**Stated exercise**
Can you retype the rows exactly, from the start of the rows through the line containing "point(850,158)", with both ends included?

Stored dataset items

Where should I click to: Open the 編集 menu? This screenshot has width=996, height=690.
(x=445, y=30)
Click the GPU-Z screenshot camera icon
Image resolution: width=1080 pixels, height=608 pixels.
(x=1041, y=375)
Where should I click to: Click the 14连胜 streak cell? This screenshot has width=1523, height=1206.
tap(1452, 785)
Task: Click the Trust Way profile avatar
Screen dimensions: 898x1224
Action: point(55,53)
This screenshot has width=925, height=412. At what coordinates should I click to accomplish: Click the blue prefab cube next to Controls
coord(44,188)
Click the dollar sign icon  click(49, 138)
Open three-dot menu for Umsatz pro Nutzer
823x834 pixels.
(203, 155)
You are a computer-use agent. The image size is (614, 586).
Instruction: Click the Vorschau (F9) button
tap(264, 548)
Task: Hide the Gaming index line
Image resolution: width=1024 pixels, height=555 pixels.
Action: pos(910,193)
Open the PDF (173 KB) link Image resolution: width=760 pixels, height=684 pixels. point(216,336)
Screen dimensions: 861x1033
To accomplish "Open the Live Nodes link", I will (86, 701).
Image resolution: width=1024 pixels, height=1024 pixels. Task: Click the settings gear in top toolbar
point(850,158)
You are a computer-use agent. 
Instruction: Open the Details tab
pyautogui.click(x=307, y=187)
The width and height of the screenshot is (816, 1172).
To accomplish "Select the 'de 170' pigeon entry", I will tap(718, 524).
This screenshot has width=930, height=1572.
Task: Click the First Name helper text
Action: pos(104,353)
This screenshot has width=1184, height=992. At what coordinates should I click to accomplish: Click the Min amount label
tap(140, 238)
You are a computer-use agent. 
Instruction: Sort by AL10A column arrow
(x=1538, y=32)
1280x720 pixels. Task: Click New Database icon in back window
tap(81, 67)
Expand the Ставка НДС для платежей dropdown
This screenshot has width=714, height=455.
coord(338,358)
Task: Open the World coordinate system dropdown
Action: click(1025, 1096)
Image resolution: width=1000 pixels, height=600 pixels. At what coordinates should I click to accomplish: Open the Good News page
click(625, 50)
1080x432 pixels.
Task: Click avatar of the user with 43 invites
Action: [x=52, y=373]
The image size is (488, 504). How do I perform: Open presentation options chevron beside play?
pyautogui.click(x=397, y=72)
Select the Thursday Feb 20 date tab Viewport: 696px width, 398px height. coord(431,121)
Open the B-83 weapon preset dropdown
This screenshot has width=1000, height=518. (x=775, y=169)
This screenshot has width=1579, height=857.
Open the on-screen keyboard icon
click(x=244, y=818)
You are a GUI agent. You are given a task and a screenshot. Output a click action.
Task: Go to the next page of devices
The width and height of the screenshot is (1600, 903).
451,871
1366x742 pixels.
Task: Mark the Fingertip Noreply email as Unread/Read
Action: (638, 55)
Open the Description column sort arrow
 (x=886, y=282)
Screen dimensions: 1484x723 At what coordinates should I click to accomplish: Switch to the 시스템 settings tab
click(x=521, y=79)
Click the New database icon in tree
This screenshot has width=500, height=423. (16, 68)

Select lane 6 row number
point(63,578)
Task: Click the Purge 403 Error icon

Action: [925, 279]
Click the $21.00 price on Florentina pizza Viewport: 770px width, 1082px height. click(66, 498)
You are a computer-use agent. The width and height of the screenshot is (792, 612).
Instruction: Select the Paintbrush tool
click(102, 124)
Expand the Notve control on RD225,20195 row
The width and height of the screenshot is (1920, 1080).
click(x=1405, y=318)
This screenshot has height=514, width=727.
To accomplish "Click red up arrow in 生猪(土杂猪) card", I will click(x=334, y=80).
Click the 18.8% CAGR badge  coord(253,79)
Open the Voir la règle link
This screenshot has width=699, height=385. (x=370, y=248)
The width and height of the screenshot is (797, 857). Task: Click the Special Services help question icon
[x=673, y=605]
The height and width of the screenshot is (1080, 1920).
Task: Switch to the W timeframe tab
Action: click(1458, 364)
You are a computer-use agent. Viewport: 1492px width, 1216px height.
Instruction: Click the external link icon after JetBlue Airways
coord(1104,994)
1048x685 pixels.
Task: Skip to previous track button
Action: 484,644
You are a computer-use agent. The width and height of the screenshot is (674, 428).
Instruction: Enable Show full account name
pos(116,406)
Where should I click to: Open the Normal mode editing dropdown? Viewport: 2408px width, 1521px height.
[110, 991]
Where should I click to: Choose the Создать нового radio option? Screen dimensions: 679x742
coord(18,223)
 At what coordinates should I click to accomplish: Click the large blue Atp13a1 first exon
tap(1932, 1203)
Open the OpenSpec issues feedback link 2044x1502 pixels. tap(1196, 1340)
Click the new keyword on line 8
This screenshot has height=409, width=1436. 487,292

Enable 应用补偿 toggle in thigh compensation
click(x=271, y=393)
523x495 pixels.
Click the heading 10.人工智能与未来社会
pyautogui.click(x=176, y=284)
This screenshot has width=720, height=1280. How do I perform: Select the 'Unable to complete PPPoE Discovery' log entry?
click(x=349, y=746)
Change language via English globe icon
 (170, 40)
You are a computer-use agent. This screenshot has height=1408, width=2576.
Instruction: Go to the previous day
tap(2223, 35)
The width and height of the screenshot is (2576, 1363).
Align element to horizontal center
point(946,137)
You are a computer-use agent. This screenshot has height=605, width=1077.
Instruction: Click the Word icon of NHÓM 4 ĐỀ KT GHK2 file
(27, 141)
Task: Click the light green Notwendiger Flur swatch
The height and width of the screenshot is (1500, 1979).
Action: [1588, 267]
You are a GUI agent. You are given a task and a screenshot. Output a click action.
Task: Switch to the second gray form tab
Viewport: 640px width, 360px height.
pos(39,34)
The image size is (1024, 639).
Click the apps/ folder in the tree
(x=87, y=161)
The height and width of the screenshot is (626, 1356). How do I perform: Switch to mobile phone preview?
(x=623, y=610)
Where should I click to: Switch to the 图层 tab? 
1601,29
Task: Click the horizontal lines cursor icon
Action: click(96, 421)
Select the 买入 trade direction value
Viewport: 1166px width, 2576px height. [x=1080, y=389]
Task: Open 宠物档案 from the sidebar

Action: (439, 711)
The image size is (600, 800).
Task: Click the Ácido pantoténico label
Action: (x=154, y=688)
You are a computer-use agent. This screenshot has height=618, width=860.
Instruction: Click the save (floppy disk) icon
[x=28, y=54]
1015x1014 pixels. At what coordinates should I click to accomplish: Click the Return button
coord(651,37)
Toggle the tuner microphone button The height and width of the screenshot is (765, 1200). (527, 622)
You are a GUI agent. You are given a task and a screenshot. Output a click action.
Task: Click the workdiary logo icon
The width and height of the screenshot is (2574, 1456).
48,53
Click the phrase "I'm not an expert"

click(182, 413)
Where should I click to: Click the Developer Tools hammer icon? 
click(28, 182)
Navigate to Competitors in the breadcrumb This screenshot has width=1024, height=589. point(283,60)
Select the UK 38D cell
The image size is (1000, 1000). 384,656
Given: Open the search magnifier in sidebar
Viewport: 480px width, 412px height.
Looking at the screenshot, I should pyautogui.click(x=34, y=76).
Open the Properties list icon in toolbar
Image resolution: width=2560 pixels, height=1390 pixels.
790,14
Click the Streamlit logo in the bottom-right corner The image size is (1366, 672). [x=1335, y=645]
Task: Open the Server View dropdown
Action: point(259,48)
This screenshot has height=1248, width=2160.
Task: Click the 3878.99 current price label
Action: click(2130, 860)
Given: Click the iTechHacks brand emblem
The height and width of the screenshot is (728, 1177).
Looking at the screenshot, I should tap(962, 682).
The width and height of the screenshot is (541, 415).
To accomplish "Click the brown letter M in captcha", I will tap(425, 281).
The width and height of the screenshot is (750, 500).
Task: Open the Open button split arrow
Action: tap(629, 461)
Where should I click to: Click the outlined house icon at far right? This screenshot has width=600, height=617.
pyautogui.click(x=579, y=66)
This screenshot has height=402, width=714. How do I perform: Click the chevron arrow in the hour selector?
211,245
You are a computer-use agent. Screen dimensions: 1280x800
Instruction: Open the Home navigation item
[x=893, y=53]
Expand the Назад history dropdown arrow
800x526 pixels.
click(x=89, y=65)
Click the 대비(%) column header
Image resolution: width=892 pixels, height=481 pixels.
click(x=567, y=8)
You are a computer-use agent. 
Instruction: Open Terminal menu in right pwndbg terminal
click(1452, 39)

**Answer to this exercise**
Where should I click to: Open the 編集 menu? This screenshot has width=996, height=690.
(x=445, y=30)
Click the GPU-Z screenshot camera icon
Image resolution: width=1080 pixels, height=608 pixels.
(x=1041, y=375)
Where should I click to: Click the 14连胜 streak cell? This screenshot has width=1523, height=1206.
tap(1452, 785)
Task: Click the Trust Way profile avatar
Screen dimensions: 898x1224
Action: point(55,53)
This screenshot has width=925, height=412. At what coordinates should I click to accomplish: Click the blue prefab cube next to Controls
coord(44,188)
Click the dollar sign icon  click(49, 138)
Open three-dot menu for Umsatz pro Nutzer
823x834 pixels.
(203, 155)
You are a computer-use agent. The image size is (614, 586).
Instruction: Click the Vorschau (F9) button
tap(264, 548)
Task: Hide the Gaming index line
Image resolution: width=1024 pixels, height=555 pixels.
Action: pos(910,193)
Open the PDF (173 KB) link Image resolution: width=760 pixels, height=684 pixels. point(216,336)
Screen dimensions: 861x1033
To accomplish "Open the Live Nodes link", I will (86, 701).
Image resolution: width=1024 pixels, height=1024 pixels. Task: Click the settings gear in top toolbar
point(850,158)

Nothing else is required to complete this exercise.